At some point in our lives we might need a large credit that has to cover all of our expenses. And while a mortgage can bring some large interest rates, finding an alternative is surely much more beneficial.
One of the best ways to get a large sum of money fast is by getting a home equity line of credit. This is basically a loan where the lender agrees to lend the amount of money requested by the person contracting it as long as they offer collateral. Most of the time this collateral will be the borrower’s home.
What is a HELOC Loan
The home equity line of credit is different from the conventional loans because the borrower doesn’t receive all the money at once, instead he uses a line of credit in which he can borrow sums that total no more than the credit limit. This makes the home equity line of credit very similar to the functionality of a credit card. The repayment is made like in the case of any other credit, and that means paying back the loaned amount plus the interest rate.
Sometimes the home equity line of credit can have a minimum monthly payment, but this can vary quite a lot depending on various criteria.
Another difference from a normal loan is that the interest rate in a home equity line of credit is variable and it’s most of the time based on an index, also known as the prime rate. This rate can change over time, and it’s really important to consult your loaner before contracting such a credit.
What’s really important to know is that you can actually access up to 65% of the total home value through such a credit.
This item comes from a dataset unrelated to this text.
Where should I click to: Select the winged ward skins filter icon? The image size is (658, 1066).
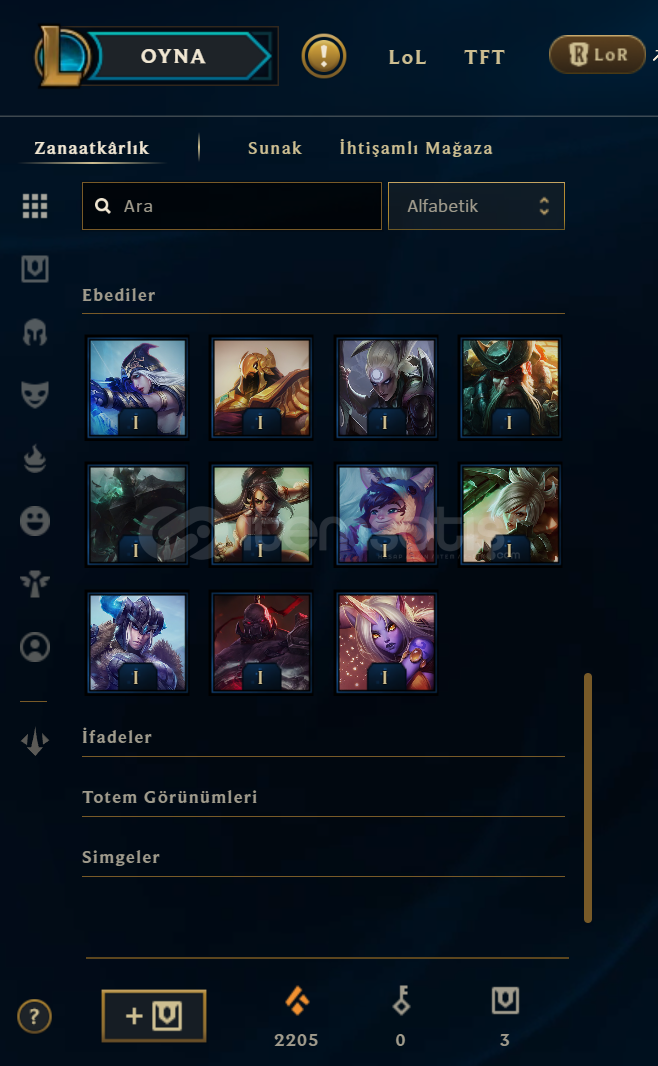pos(35,584)
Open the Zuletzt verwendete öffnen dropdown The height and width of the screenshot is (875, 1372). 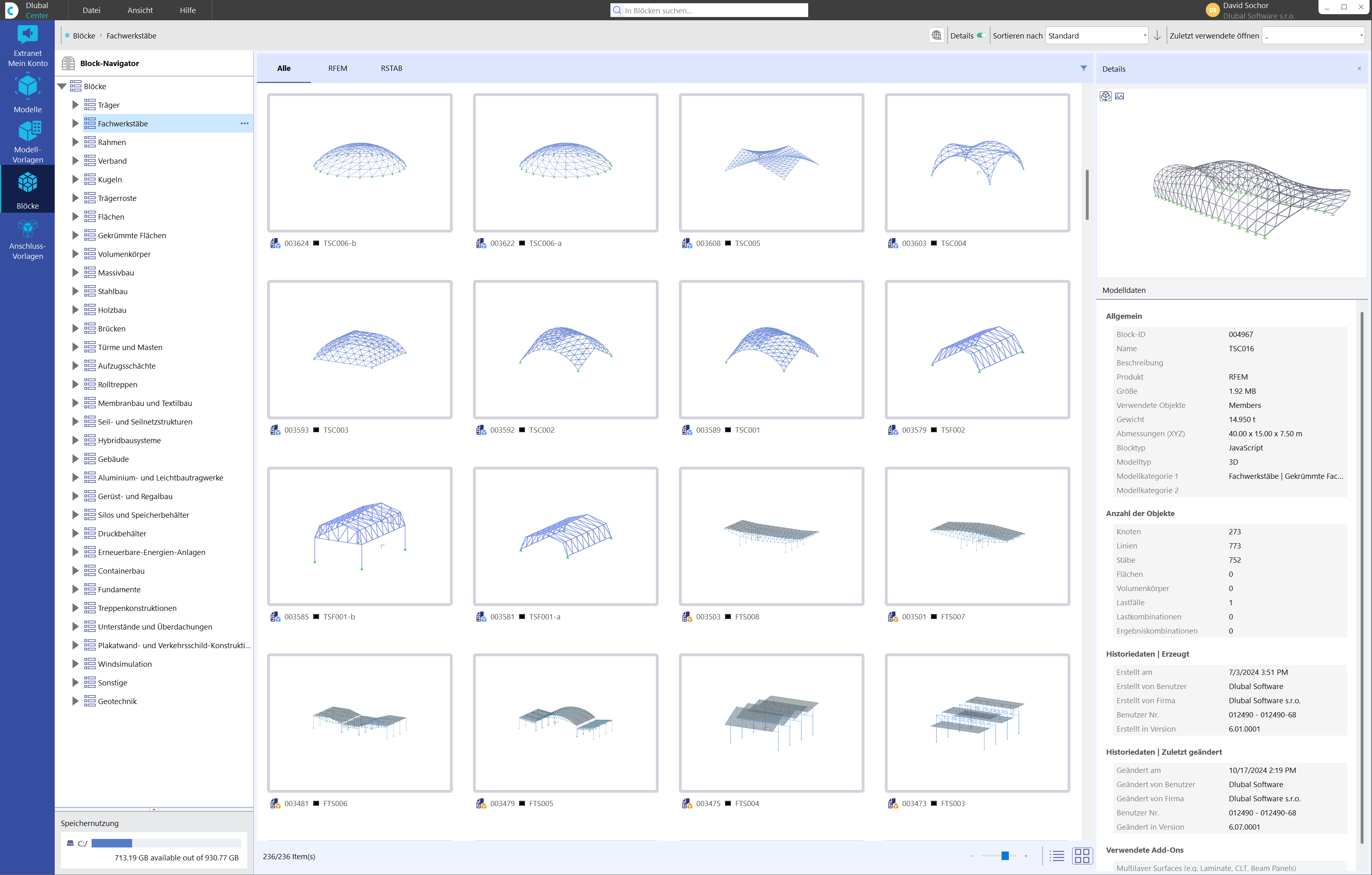(x=1313, y=35)
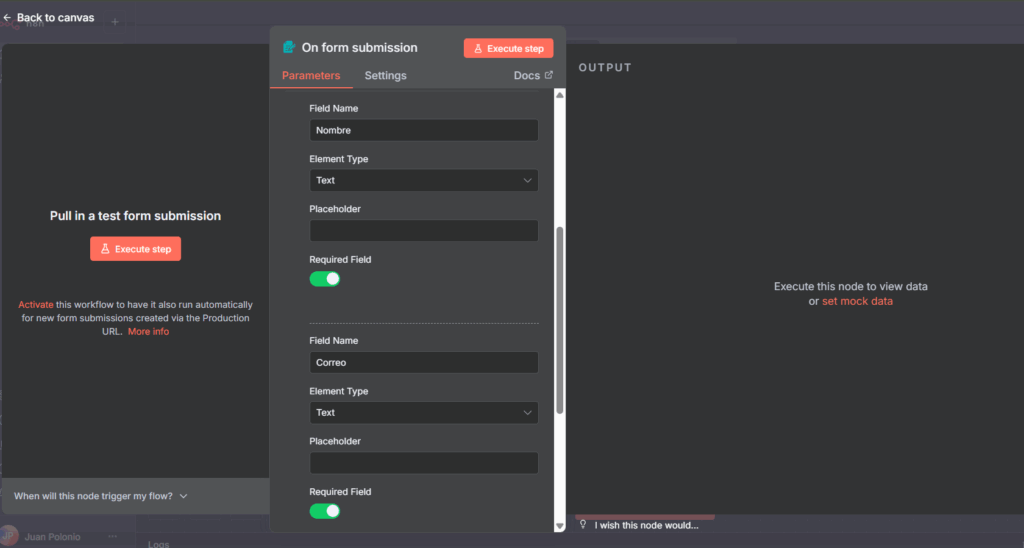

Determining how much equity is at your disposal is quite easy, you just need to determine the value of your house then you multiply it by 80%. You then need to subtract the balance of your mortgage, and the remaining figure is what you can access through such a credit.
As you already know, the funds from a home equity line of credit are not received upfront and you will pay interest only on the money that you withdraw. This is great if you want to withdraw money periodically as it allows you to pay the money back a lot easier, which is always great.
Paying the money back involves making monthly payments until all the credit has been returned. In order to pay all the balance you need to be very disciplined, especially if you loan a large sum of money. What’s really important is that you don’t need to break your existing mortgage when considering a home equity line of credit. You won’t have to pay a mortgage penalty, which is really amazing. This type of credit is surely recommended for people that want to take a refinance or other credit. It’s really easy to take one and paying the money back is not that hard to do, so it’s surely a recommended type of credit.